[Stored items from a collection]
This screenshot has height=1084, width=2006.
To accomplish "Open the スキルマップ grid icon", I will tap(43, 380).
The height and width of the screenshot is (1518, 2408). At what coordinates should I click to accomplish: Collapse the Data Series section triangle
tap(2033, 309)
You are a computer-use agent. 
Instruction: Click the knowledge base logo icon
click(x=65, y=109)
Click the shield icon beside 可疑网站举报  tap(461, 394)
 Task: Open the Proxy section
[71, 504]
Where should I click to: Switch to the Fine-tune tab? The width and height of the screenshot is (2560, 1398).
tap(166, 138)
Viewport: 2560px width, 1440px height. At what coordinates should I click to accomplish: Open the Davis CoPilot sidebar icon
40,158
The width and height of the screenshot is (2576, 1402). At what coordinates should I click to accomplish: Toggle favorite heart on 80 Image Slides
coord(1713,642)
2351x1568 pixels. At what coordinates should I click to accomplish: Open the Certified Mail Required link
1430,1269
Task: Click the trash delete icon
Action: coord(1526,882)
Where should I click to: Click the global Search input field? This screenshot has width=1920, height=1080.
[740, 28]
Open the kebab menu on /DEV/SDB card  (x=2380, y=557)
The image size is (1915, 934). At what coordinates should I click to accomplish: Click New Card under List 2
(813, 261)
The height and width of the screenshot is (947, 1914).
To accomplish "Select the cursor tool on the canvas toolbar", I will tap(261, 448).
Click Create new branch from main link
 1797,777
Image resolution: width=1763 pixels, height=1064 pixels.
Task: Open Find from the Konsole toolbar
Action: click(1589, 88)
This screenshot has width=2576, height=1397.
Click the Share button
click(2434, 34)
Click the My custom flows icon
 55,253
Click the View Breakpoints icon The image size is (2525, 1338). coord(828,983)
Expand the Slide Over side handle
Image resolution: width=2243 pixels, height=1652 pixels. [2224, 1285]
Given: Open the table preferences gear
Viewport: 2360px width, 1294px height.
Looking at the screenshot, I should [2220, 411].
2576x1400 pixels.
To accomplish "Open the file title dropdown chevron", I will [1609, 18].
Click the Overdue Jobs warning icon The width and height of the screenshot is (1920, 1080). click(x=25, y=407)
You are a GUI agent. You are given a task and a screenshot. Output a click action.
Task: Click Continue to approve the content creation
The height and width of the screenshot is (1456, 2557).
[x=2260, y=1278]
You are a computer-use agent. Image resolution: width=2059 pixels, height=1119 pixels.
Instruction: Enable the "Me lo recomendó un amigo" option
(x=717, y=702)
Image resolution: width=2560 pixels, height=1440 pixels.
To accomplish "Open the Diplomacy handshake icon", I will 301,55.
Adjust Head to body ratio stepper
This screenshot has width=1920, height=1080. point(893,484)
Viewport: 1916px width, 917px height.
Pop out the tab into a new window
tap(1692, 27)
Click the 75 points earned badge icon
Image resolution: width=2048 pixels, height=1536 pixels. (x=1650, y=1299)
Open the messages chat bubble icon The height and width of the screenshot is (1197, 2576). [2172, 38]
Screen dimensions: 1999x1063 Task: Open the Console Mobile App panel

--- Your task ---
Could you copy every line from the records that has "computer" in it?

--- Problem solution ---
You are a computer-use agent. 
You are a computer-use agent. Image resolution: width=2059 pixels, height=1119 pixels.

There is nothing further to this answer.